### WHAT IS BEING ASKED
Take the line containing "You are a computer-use" as the first and the last line of the records below as the end, and please set down only what lies between them exactly, both ends included.

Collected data
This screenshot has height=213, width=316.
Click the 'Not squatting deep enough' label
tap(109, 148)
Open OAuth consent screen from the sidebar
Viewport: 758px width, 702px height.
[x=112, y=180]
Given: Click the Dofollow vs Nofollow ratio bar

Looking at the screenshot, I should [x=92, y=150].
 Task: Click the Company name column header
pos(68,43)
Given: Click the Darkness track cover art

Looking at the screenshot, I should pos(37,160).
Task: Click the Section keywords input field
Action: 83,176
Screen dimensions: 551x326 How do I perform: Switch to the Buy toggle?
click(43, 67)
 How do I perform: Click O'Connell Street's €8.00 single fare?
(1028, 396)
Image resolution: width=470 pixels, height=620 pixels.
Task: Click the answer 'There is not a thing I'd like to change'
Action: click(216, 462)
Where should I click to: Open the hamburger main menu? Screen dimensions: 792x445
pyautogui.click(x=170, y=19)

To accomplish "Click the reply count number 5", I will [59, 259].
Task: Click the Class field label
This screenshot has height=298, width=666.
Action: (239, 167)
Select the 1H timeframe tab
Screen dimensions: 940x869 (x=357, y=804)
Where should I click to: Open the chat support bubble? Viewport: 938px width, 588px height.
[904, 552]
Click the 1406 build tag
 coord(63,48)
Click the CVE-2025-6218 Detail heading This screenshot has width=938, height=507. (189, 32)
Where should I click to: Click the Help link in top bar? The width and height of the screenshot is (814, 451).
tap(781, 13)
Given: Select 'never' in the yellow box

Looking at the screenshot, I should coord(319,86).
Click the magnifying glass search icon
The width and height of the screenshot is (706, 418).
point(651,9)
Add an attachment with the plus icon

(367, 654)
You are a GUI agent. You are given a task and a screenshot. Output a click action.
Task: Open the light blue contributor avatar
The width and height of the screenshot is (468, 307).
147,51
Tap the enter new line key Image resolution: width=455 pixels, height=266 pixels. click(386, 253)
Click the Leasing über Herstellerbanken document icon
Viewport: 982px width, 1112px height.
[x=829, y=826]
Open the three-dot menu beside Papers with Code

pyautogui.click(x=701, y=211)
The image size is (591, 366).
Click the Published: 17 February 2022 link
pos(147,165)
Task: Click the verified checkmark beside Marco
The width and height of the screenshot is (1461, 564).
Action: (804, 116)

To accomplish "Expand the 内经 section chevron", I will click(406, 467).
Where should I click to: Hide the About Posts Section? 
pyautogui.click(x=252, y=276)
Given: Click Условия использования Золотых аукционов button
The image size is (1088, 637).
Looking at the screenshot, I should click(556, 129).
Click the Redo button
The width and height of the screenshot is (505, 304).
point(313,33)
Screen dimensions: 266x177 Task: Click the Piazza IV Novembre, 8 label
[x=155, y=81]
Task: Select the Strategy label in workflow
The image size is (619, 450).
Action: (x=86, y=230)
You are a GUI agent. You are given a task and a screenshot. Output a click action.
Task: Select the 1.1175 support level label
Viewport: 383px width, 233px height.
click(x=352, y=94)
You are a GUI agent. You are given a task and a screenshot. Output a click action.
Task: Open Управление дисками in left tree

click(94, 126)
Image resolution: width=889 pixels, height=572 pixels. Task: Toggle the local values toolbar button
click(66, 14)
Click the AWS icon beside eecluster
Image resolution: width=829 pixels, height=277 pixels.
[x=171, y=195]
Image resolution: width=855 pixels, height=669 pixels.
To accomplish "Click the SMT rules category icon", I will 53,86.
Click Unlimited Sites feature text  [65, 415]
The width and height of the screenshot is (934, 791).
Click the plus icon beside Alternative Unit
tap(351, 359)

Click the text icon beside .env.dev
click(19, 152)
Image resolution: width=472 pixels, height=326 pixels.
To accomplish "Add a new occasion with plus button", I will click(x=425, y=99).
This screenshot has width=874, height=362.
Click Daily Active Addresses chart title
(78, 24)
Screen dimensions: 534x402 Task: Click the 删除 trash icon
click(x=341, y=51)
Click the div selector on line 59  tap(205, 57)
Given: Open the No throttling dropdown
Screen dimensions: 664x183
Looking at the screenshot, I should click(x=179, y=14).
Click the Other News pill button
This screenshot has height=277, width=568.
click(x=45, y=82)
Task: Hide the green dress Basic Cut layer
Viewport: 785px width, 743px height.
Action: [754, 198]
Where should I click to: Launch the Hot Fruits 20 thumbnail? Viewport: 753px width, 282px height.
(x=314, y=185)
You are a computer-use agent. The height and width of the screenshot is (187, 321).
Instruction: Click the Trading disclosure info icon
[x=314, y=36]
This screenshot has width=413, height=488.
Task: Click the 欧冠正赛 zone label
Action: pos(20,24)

### RESPONSE BOX
You are a computer-use agent. The height and width of the screenshot is (187, 321).
Instruction: Click the Trading disclosure info icon
[x=314, y=36]
This screenshot has width=413, height=488.
Task: Click the 欧冠正赛 zone label
Action: pos(20,24)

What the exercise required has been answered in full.